[Source data]
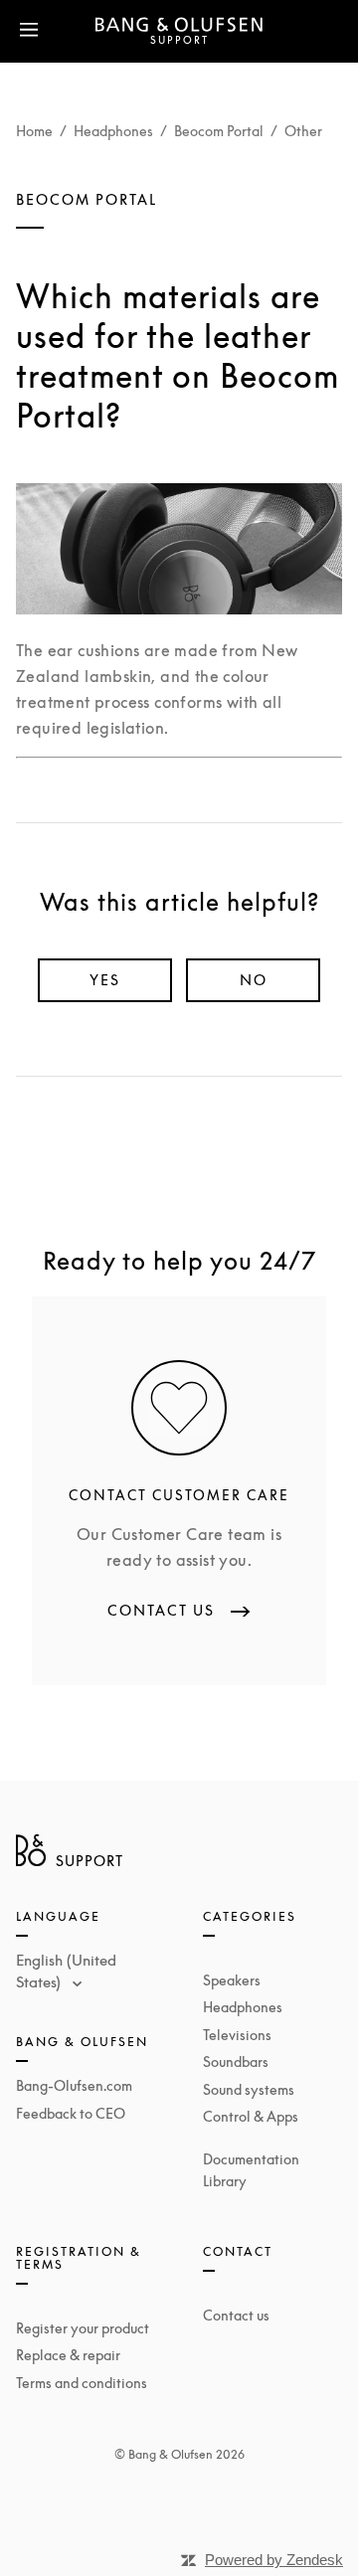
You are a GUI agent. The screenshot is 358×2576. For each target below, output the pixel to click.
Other (303, 130)
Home (34, 130)
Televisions (237, 2034)
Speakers (232, 1980)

**Task details:**
Print each record exactly as it stands, leaving the images out.

**Answer box:**
You are a GUI agent. The screenshot is 358×2576. For each target below, output the pixel to click.
Other (303, 130)
Home (34, 130)
Televisions (237, 2034)
Speakers (232, 1980)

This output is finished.